Car en plus de cette lassitude, mon estomac se mit à gargouiller bruyamment, ses gargouillis sonores venant rythmer mes corrections d'une sinistre musique. Je n'avais rien avalé depuis des heures, le chocolat chaud étant un lointain souvenir.

J'ai tellement faim ! pensai-je, mes pensées dérivant vers les plats roboratifs qui garniraient bientôt les assiettes du dîner.

Mais une petite voix intérieure résonna soudain avec force dans mon esprit.

Ne mange pas trop ! C'est juste de la gourmandise !

C'était ma mère qui me revint en mémoire, avec ses remontrances perpétuelles sur mon appétit d'alors.

Sale grosse vache, regarde la taille de tes cuisses ! Tu n'es qu'une gourmande sans volonté !
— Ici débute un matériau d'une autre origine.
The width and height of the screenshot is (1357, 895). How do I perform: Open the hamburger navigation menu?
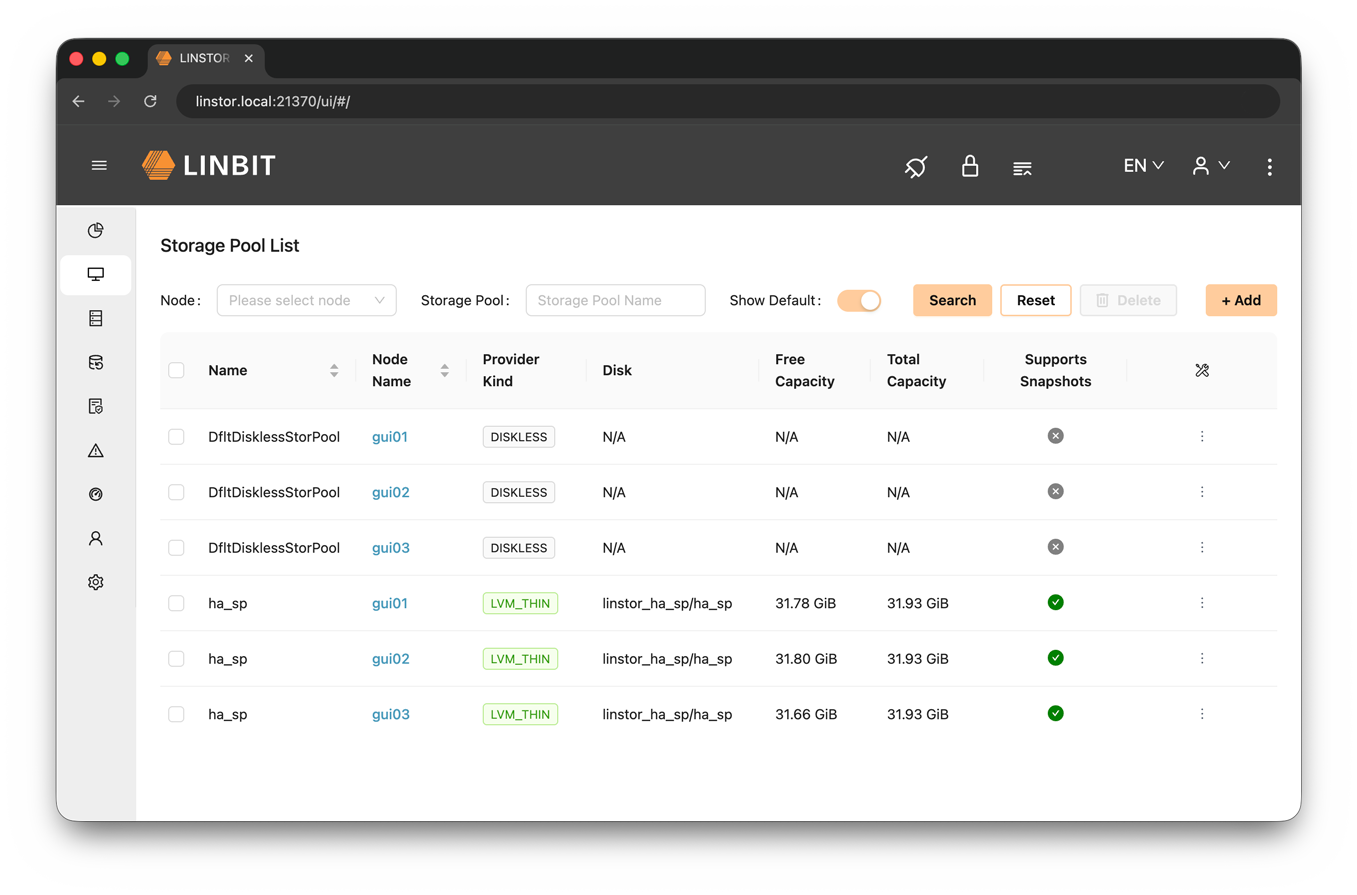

Je secouai la tête, agacée par ces souvenirs devenus une habitude, un cercle vicieux sans fin. La faim faisait rage, me tiraillant de douloureuses crampes d'estomac qui me tenaillaient les entrailles. Mais d'un autre côté, la peur de grossir et les mots de ma mère m'angoissaient tout autant.

Juste quelques bouchées pour me caler, tentai-je de négocier avec moi-même, tout en repoussant mon bureau pour me lever.

Mes jambes flageolantes me conduisirent presque malgré moi jusqu'à la cuisine.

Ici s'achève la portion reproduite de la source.